Dear Payback Time: Imagine my disappointment when I read the music section’s entries in the recent Best of Vancouver issue. Was it just me experiencing a strange sense of déjí  vu, or didn’t we see the exact same thing last year? Sure, asking the stars of Vancouver’s music scene about the best of Vancouver was an interesting enough concept—the first time around. But couldn’t you have come up with something different, dare I ask, original, this year? If the food section can come up with such gems as “Most Erotic and Web-Savvy Name for a Weenie”, I would expect a bit more creativity from the music section.

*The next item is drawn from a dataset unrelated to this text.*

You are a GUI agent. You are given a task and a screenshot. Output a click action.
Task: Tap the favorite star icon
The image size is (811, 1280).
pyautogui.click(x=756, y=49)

Instead, in the music section we were given a lame set of six questions for each person/band interviewed, which may have been interesting for the first few interviews, but 12 sets of the same questions became repetitive and boring. Ke$ha, Michael Bublé, and Lotto Max can only be so interesting. With such a talented team of writers, couldn’t each interviewer have come up with their own unique set of questions for each band, each giving the reader fresh insights into the “people, places, and albums that make the city great”? In a paper that prides itself on being “hipper than thou”, at best it was disappointing, at worst lazy and uninspired.

> Kevin Lee

Mike Usinger responds: Dearest Kevin—You have no idea how difficult it was to put down the Pringles canister, peel myself off the couch, and drag my ass over to the computer to answer your little missive. I am, you see, feeling lazy. Much like we all were when we dreamed up the questions for the Best of Bands feature. You see, our thinking—what little thinking we had the energy for—was that we would come up with some questions designed to see how clever the people we were interviewing were.

I see now that that was stupid. Screw making them be entertaining with their responses; next year, we’re going to go with the most awesome questions ever fired at anyone in this city. Like “Who would you rather do—the farting corpse of Jack Webster or Sarah Palin with a whopping yeast infection and a searing case of ’roids?” And “Do you agree that the Group of Seven doesn’t hold a Hornby Island beeswax candle to the absinthe-addled surrealists of 1920s Montmartre?” And “Is foie gras wrong if the ducks are fed a steady diet of vanilla-bean-infused Grey Goose vodka by a clown dressed like John Wayne Gacy in his Pogo the Clown costume?”

All these queries, which will be tailor-crafted for each musical act we talk to, will require a simple yes or no answer. Because, as you note, we’ve been going about this annual feature all wrong. Thanks for opening our eyes to the fact that it’s not about the answers at all, but how fantastical the questions.